In supplementary analyses, this pattern of association was statistically significant for alternative cutoffs (0.5 and 0.6) for large vertical CDR. Using a vertical CDR ≥ 0.5, the OR was 1.14 (95% CI, 1.05–1.25; P = 0.003) per SD decrease in CRAE, and 1.25 (95% CI, 1.15–1.36; P < 0.001) per SD decrease in CRVE. With a vertical CDR ≥ 0.6, the respective OR was 1.26 (95% CI, 1.12–1.42; P < 0.001) for CRAE and 1.36 (95% CI, 1.20–1.53; P < 0.001) for CRVE. Associations were largely similar in people with and without hypertension (data not shown). Supplementary analyses were also conducted to exclude the potential effects of topical antiglaucoma medications and systemic antihypertensives on retinal vessel caliber. After excluding patients on topical antiglaucoma medications (n = 4) and adjusting for the use of hypertensive medications the results remained similar and significant (data not shown). Analysis was also performed to study the association of retinal vascular caliber with ocular hypertension, this showed that a narrower retinal venular caliber (OR 1.28 for CRVE), but not arteriolar caliber, was associated with ocular hypertension (data not shown). 
Discussion
The measurement of retinal vessel caliber from fundus photographs is a new, noninvasive technique to quantify retinal vascular changes and allows further exploration of the vascular etiology of glaucoma. This parameter is easier to measure than ocular blood flow and can be measured in large epidemiologic studies and clinical trials. However, existing population data regarding an association between retinal caliber and glaucoma remain limited, and the results are variable across different studies. 15 17 18 19 Consistency in findings across multiple studies of different populations is needed to reveal true associations and exclude associations that may be due to chance or confounding factors. For this reason, confirmation studies enhance the quality of evidence in the literature. 

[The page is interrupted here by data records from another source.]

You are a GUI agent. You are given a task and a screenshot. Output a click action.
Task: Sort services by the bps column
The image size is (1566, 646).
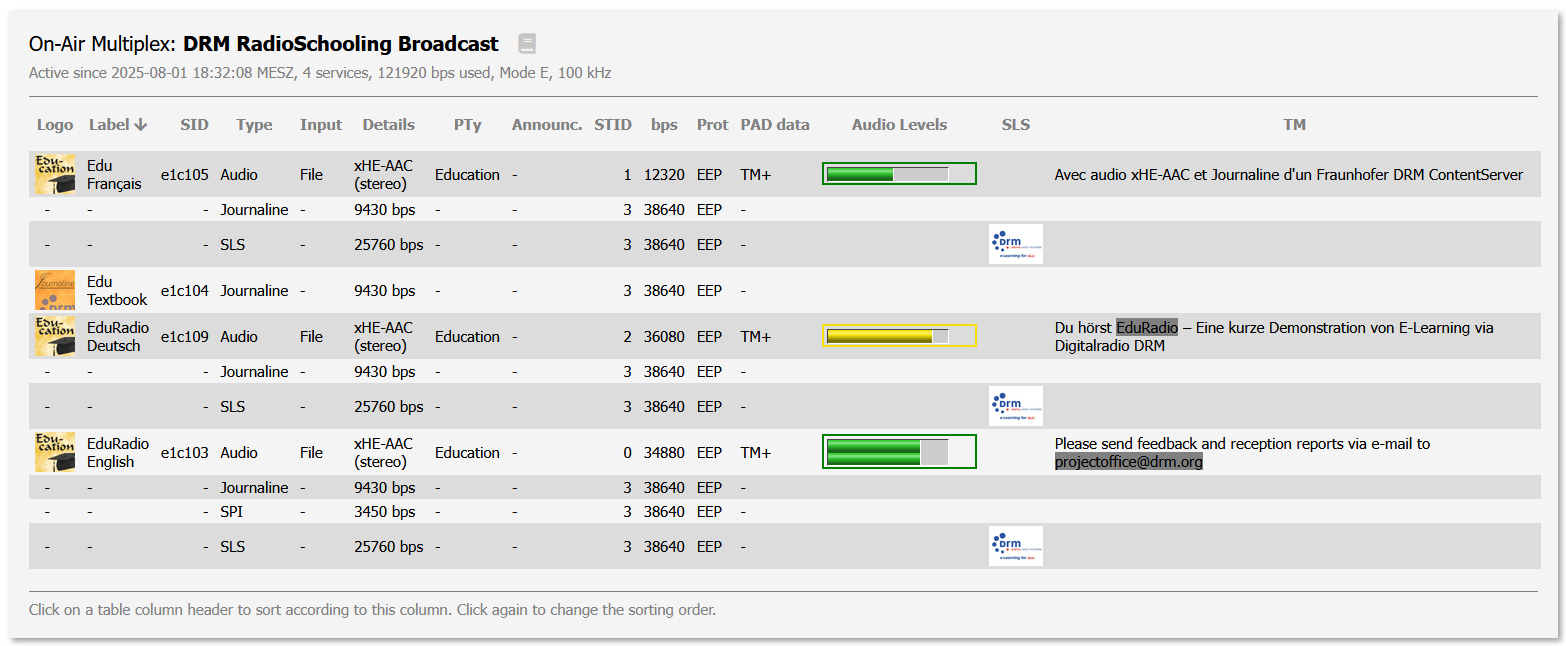point(664,124)
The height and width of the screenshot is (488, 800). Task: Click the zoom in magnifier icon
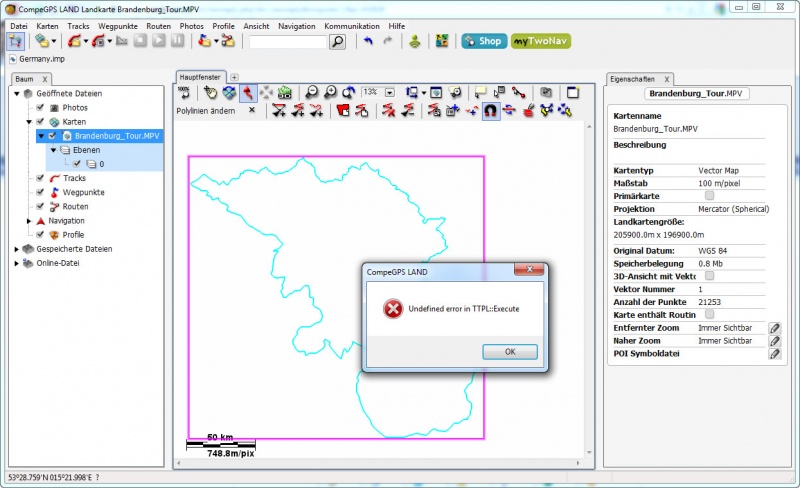[329, 92]
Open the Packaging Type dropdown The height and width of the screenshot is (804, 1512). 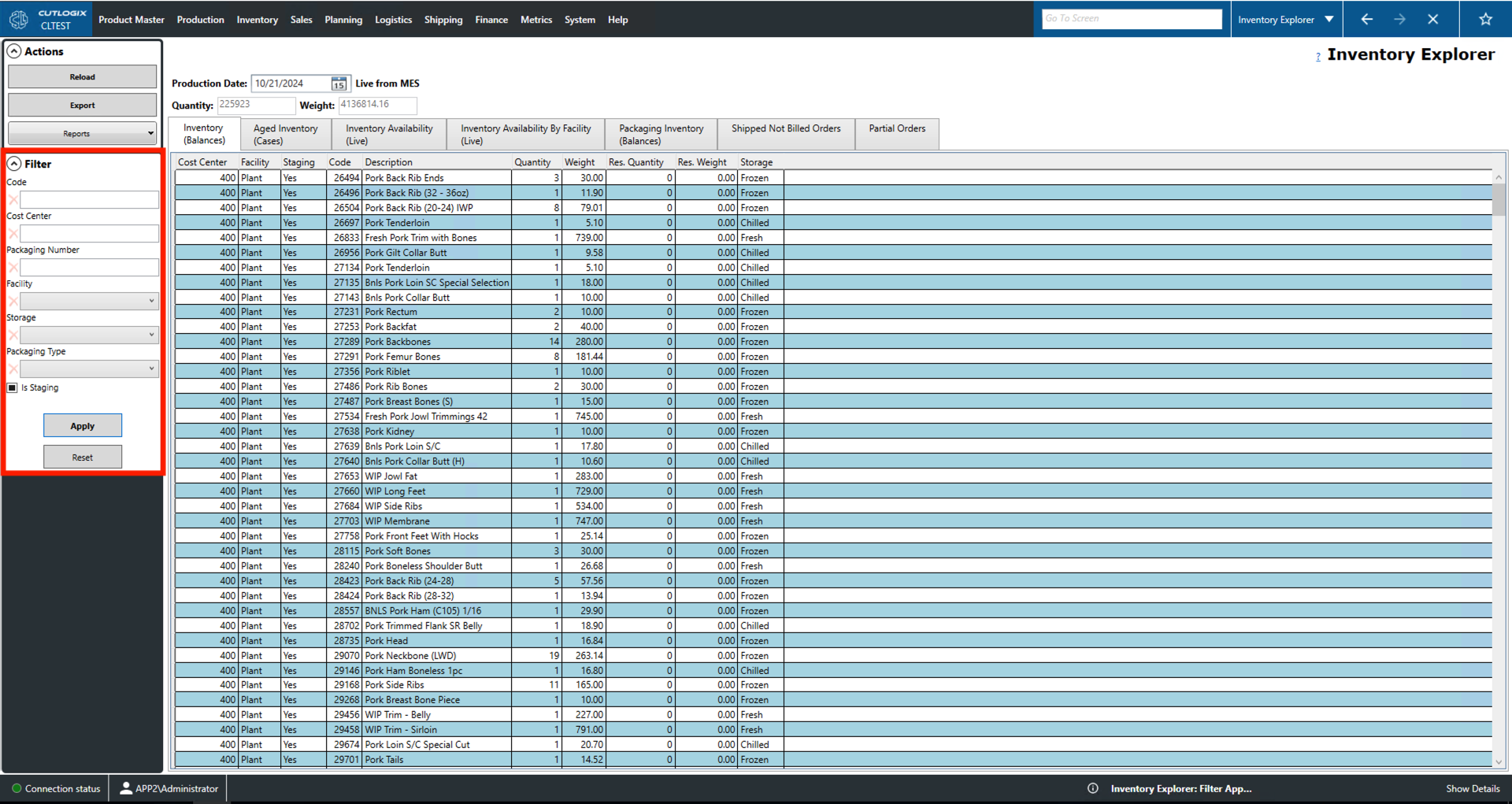tap(89, 369)

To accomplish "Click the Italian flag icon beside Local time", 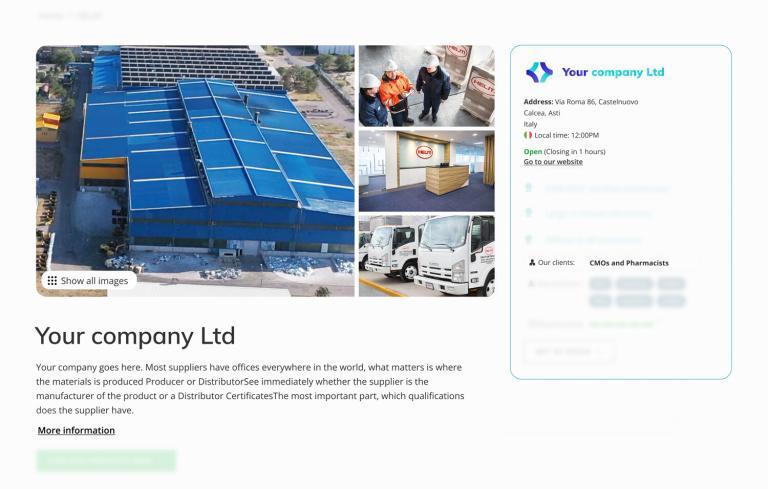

Malays comprise the third largest ethnic/racial group in Asia, accounting for 5% of the world’s population. 38 There are approximately 300 to 400 million Malays living in Southeast Asia. Similar to other ethnic populations, glaucoma is an important sight-threatening eye disease in Malay adults. 39 In this study, we demonstrate an association of quantitatively measured retinal vascular caliber and glaucoma. Persons with narrower retinal vessels were more likely to have glaucoma and larger vertical CDR, even after factoring the effects of blood pressure, smoking, age, IOP and other risk factors. Of note, retinal vascular caliber was not associated with IOP. These findings support the vascular theory in the pathogenesis of glaucomatous optic neuropathy that is independent of IOP. 40 41 42  
Glaucomatous optic neuropathy has long been linked with alterations in blood flow, 41 with studies demonstrating reductions in ocular blood flow in glaucomatous eyes. 40 It is also known that as neuronal tissue atrophies, secondary blood vessels changes occur. 41 Changes in ocular blood flow have been further associated with structural vascular changes, since ocular blood flow is regulated by the relative resistance to flow (i.e., by the regulation of the size of the vessels). 41 It is important to note that retinal vessels have no autonomic innervation and are regulated by endothelial cells that respond to variation in perfusion pressure and by the neural retinal tissue in response to changes in retinal activity. In the vascular theory of glaucoma, it has been hypothesized that blood vessel disease caused by inflammation, arteriosclerosis, or thrombosis leads to vascular dysregulation, 41 and defective auto regulation of ocular blood flow, resulting in ischemic optic nerve damage and glaucomatous optic neuropathy. This is supported by population data showing that low diastolic ocular perfusion pressure, 9 42 43 and reduced ocular perfusion pressure 44 45 are risk factors for glaucoma. Our study provides further evidence to support the theory that vascular dysregulation, changes in ocular perfusion pressure and altered blood flow, reflected by narrowed retinal vascular caliber, are closely associated with glaucomatous optic neuropathy. Whether these changes result in or are a consequence of altered blood flow cannot be determined by this cross-sectional study and would require longitudinal data. 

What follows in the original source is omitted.